* start SOURCE EXCERPT *
What is duty of care?

Duty of care is the employer’s duty to protect the physical, mental and general well-being of the employee in all circumstances, including when traveling.   

In some cases, employees may read about the duty of care in the travel policy, which is the set of behaviors to be followed during a trip (read more here)

It covers all risk areas, both physical and non-physical, for example:

  • Health and Safety
  • Food and beverages provided by the company
  • Fire and earthquake regulations
  • Discrimination (gender, sexual orientation, race)
  • Stress
  • Violence

Specifically, in the context of business travel:

  • Environmental disasters
  • Situation of discontent in the population
  • Strikes
  • Public health emergencies
  • Transportation problems/disruptions

What elements need to be considered in the duty of care

Here are some recommendations to consider when writing a duty of care:

  • Accessibility: This document must be written in an understandable manner and be made easily available to all employees.
  • Technology: the use of travel risk management tools can make it easier to monitor workers on the road and thus allow the travel manager to know where workers are if something happens.
  • Pessimism: seeing everything black in this circumstance is fine, it’s better to be prepared (and especially prepare employees) for the worst possible scenario so that, should it happen, you can come out on top.
  • 24/7 Support: Giving assistance at all times should be the priority for companies that have travelers on the road.  

It is very important for the traveler to also have a person, inside the company, to turn to in case of need and for support.

How to write a duty of care policy

As we have already mentioned, duty of care is nothing more than the employer’s legitimate actions to protect the employee.

Whenever something happens, or someone gets hurt, you need to be able to prove why it happened despite the fact that the employee was doing his or her duty, and you must always be able to prove whose negligence it was.

So you need to:

  • Assess all risks
  • Draft travel policies
  • Educate employees on duty of care and risk assessment
  • Make it possible to track the location of employees when they are traveling

Duty of care when traveling

The travel manager (or whoever) must therefore implement a plan to research and prevent all possible risks that may be encountered on that particular trip. This is where travel risk management comes in, which is nothing more than the implementation, in the possible scenarios, of the duty of care.

It can be helpful to fill out pre-departure travel risk assessment reports based on global data, especially for high-risk destinations.

Strategic Planning  

Prevention, then, remains the key word in order to draft a duty of care that is truly effective. A company should, even before approving a trip, have documented itself on the possible risks in which employees may incur but, above all, inform its employees on the importance of complying with this document.

That’s because safety management doesn’t stop at just calculating risk; rather, you need to be prepared for how to deal with the risk itself. Making your workers aware of potential risks can help them get into the picture and make them understand how essential it is to follow this document for their own well-being and that of the company.
* end SOURCE EXCERPT *
• [WHAT YOU WILL DO]:
a) Reproduce, word for word, the part of the duty of care article that opens with the words containing "Duty of care when" and closes with "for high-risk destinations.".
b) List the risks that the duty of care article names specifically for the context of business travel.
* start DATASET EXTRACT *
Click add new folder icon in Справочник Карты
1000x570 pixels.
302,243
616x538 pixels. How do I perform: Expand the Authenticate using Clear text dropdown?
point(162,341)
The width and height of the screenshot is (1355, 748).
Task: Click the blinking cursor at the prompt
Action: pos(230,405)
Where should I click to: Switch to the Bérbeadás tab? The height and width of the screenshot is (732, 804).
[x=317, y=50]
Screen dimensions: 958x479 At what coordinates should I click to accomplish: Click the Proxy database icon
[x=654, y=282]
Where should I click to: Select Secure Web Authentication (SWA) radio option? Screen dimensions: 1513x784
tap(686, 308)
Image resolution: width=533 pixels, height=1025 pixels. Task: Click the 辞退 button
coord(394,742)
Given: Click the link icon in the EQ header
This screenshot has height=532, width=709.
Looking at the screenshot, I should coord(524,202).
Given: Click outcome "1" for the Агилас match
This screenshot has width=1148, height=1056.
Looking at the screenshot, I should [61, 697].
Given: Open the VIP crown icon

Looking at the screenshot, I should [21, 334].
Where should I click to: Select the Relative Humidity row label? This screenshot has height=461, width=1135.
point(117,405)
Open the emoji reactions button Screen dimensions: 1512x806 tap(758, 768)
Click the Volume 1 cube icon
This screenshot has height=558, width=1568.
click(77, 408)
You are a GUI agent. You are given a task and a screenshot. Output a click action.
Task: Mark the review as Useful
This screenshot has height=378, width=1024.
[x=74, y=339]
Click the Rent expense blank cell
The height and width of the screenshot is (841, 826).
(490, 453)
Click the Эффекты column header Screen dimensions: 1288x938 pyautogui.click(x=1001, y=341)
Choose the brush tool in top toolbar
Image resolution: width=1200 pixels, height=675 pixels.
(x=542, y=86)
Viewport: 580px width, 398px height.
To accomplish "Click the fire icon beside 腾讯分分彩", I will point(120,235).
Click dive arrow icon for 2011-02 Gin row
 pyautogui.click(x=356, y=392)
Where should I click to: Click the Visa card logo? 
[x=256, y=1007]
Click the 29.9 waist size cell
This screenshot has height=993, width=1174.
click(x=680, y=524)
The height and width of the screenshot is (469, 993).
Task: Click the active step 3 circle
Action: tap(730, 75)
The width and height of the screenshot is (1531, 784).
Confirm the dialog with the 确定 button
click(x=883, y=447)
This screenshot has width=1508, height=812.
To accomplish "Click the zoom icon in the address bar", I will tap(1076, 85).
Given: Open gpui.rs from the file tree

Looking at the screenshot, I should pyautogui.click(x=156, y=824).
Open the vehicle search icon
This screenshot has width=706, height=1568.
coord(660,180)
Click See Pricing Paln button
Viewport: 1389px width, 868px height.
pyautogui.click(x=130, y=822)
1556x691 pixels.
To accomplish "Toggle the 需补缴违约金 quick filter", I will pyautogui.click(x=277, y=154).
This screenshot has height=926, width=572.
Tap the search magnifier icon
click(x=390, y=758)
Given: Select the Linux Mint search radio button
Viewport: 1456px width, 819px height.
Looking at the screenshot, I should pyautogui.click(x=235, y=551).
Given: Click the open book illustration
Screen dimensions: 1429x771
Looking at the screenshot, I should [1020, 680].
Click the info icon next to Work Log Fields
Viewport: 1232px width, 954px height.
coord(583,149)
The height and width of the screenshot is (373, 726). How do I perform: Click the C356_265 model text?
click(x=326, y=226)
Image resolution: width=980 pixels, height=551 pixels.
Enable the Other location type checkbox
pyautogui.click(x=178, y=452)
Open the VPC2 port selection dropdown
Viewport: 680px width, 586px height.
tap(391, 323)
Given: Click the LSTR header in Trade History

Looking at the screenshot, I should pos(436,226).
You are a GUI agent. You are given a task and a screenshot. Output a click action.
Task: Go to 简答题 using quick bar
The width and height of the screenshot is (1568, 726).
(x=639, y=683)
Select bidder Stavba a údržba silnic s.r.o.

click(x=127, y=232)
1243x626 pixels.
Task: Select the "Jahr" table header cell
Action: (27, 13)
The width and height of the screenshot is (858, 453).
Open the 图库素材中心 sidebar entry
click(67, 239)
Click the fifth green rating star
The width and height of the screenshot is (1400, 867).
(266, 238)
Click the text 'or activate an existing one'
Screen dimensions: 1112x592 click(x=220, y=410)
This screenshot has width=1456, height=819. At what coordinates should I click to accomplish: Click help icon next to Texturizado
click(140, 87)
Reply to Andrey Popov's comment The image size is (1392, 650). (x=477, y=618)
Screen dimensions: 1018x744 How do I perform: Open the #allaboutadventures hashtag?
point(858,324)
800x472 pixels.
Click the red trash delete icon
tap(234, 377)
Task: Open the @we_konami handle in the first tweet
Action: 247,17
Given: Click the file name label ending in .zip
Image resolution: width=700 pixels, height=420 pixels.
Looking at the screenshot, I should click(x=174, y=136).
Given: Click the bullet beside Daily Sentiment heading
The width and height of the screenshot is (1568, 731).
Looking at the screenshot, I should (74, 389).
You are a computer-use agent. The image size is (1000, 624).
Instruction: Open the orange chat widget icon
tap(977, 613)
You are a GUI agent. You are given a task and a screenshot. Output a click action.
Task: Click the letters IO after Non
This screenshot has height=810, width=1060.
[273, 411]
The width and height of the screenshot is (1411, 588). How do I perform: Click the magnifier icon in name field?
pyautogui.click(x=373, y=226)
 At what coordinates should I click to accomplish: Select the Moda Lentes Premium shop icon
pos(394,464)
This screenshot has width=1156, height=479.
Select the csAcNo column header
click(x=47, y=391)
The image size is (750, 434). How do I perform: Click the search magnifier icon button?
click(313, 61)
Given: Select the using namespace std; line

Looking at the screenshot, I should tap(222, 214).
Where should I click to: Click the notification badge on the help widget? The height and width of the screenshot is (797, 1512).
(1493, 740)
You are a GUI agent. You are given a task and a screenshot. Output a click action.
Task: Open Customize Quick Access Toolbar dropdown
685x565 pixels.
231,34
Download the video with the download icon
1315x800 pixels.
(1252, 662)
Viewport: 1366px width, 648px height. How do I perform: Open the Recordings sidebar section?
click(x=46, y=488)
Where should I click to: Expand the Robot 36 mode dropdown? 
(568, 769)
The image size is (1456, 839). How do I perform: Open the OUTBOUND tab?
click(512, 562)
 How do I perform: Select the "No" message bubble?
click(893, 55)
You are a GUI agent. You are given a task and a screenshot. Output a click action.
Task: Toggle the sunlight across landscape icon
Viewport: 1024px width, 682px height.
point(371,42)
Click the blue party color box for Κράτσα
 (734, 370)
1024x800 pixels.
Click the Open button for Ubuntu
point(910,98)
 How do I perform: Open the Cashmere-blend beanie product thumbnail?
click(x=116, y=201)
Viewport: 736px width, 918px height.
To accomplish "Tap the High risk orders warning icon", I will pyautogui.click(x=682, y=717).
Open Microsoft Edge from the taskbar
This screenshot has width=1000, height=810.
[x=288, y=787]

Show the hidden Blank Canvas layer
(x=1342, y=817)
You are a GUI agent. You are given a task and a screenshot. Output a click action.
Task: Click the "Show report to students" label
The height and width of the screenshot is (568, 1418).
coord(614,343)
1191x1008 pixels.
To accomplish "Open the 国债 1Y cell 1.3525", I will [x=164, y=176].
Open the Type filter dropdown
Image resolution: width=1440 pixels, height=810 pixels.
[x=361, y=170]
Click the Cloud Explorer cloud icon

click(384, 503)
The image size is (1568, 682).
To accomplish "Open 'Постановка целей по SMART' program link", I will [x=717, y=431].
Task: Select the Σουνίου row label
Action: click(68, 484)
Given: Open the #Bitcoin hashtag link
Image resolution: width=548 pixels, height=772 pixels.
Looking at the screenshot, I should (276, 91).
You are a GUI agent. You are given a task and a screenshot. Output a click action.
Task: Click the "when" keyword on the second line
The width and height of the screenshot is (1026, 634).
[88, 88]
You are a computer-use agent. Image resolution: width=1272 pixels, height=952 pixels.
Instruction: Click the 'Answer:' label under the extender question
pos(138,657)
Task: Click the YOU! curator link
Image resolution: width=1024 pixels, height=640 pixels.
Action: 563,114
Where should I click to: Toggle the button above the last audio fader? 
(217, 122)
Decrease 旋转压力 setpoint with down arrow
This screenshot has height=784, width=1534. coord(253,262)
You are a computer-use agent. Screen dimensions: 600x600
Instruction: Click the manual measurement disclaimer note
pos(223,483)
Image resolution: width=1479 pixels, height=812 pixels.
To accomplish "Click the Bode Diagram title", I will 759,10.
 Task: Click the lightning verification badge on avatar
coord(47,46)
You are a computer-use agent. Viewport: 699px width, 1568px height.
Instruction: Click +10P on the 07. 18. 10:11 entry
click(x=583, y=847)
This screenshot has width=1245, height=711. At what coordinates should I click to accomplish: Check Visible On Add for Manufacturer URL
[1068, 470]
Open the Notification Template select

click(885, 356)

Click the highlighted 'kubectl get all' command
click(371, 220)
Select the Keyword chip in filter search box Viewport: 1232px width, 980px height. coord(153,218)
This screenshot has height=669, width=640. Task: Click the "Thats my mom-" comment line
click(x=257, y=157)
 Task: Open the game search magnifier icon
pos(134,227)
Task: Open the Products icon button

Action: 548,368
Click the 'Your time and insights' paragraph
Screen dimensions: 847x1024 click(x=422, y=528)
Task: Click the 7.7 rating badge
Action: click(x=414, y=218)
* end DATASET EXTRACT *
• [FULL ANSWERS]:
a)
Duty of care when traveling

The travel manager (or whoever) must therefore implement a plan to research and prevent all possible risks that may be encountered on that particular trip. This is where travel risk management comes in, which is nothing more than the implementation, in the possible scenarios, of the duty of care.

It can be helpful to fill out pre-departure travel risk assessment reports based on global data, especially for high-risk destinations.

b)
- Environmental disasters
- Situation of discontent in the population
- Strikes
- Public health emergencies
- Transportation problems/disruptions